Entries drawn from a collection

################

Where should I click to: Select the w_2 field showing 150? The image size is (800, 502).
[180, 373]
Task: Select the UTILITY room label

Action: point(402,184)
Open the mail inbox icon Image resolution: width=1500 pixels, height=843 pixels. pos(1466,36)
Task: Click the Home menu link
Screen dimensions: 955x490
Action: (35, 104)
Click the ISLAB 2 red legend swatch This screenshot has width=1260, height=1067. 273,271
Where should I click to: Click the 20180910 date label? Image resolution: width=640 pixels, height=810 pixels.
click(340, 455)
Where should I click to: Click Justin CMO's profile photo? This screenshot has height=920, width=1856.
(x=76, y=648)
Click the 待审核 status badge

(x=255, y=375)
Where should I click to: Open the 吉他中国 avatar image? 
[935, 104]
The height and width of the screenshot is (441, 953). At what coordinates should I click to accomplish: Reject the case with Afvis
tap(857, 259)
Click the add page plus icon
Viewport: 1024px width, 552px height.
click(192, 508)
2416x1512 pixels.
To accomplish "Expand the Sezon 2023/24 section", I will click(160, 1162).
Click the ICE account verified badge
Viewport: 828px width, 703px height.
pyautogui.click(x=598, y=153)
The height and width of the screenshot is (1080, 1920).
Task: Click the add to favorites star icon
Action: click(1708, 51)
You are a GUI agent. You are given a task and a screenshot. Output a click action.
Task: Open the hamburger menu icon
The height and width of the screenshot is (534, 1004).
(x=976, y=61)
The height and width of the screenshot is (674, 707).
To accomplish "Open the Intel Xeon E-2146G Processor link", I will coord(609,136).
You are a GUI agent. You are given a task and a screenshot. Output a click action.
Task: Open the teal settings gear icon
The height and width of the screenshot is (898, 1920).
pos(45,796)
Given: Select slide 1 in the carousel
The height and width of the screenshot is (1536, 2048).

################

What to work on
State how many lines of the records contain the string "pixels", where case counts. Reply with the number alone.

Output
3